Before completing her dissertation, Dr. Hodel was offered a job through the National Employment Clearing House, a program run during national meetings organized by the American Chemical Society (ACS). ACS is the largest professional association for chemists, and Dr. Hodel was and remains a member. The job with Nanocrystals Technology in New York City came with the significant promise of a green card and used many of the skills she had acquired in Kansas working with pyrophoric materials to synthesize magnesium doped cadmium selenide nanocrystals.
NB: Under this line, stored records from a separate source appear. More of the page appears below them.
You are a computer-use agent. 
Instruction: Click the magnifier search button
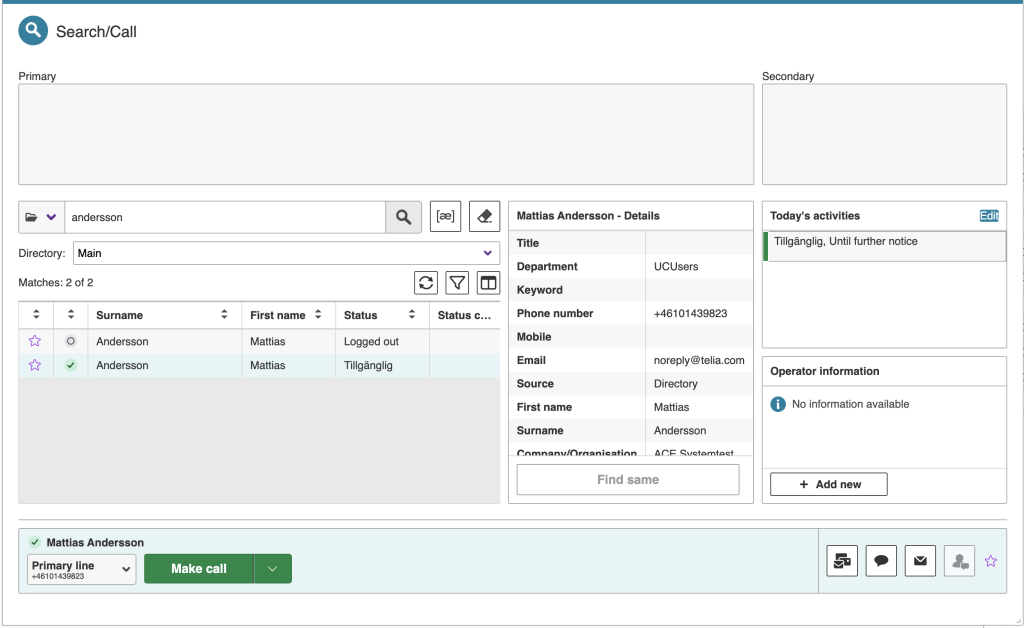tap(403, 217)
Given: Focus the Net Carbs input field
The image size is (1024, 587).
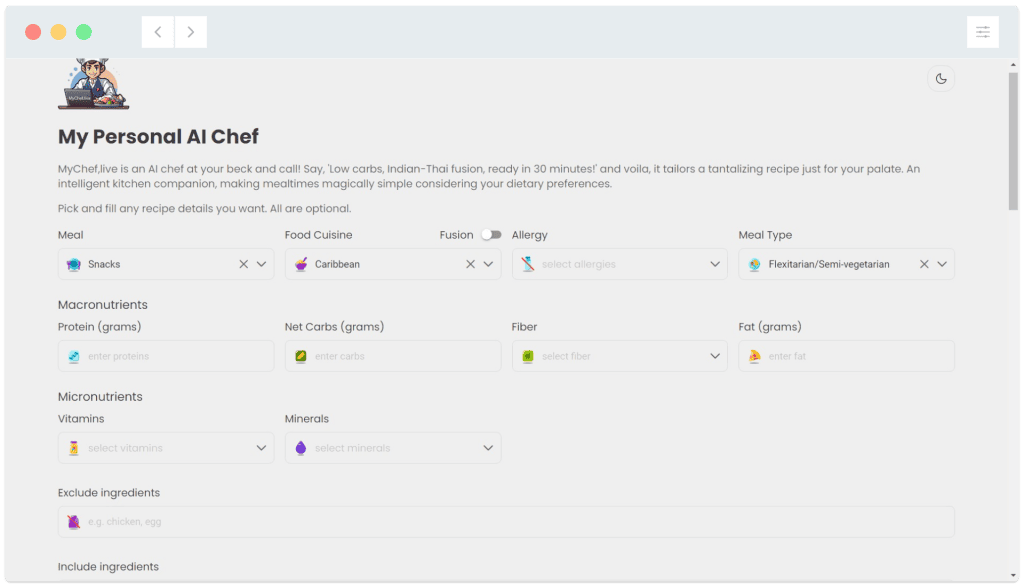Looking at the screenshot, I should [x=393, y=356].
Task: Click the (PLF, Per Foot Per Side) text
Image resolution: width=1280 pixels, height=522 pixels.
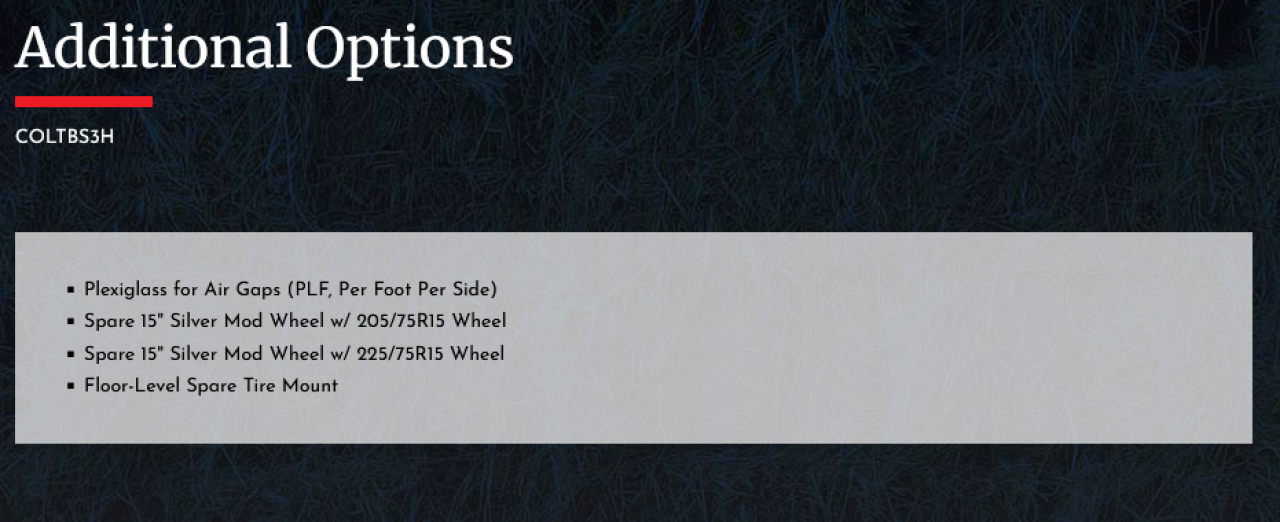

Through several ACS connections, Dr. Hodel later secured other research positions in different fields and made important connections that would shape her future. When she helped an adjunct professor she knew from ACS transition from academia into industry, the woman returned the favor and introduced Dr. Hodel to professors at the City University of New York (CUNY). After passing a series of entrance exams, the University accepted all her credits from Kansas and Dr. Hodel was officially admitted into the Ph.D. program. Dr. Hodel did research with Dr. Valeria Balogh-Nair at City College, CUNY synthesizing dendromers and moved on to Queens College, CUNY to write her dissertation under the guidance of Dr. Harry Gafney. Her doctoral work led her back to her roots in nanotechnology and pyrophoric compounds research. The German publishing house Verlag Dr. Mueller (DMV) published her dissertation on “Synthesis and Photophysics of Dendronized Nanomaterials” in 2009. Receiving her doctorate from CUNY fulfilled the dream of a ten-year-old to get a Ph.D., and although it was in chemistry rather than mathematics, Dr. Hodel is happy since “both chemistry and mathematics are STEM”.
In 2005, Dr. Hodel realized yet another dream when she founded AIDSfreeAFRICA and took off to Sub-Saharan Africa to help people establish the first pharmaceutical production in Cameroon. Over the first 10 years in Cameroon, she consulted with seven pharmaceutical start-up companies. In 2009, ACS awarded Dr. Hodel the U.S. Astellas Award, which is given annually to a scientist who uses his or her skills to better the lives of populations in developing countries. Since then she has published two related book chapters in the ACS Symposium Series. The first, “Chemistry as a Second Language: Chemical Education in a Globalized Society”, was published in 2010, and “Mobilizing Chemistry Expertise to Solve Humanitarian Problems” was published in 2017. Today, she collects donations of scientific textbooks and supplies and recruits chemists to teach in Cameroon. AIDSfreeAFRICA also helps to support local medical facilities and runs a Malaria Free Zone project. Dr. Hodel hopes to soon establish a national laboratory in the capital of Cameroon to run quality control assays of imported pharmaceuticals. After a life of being on the move, she feels she has come home.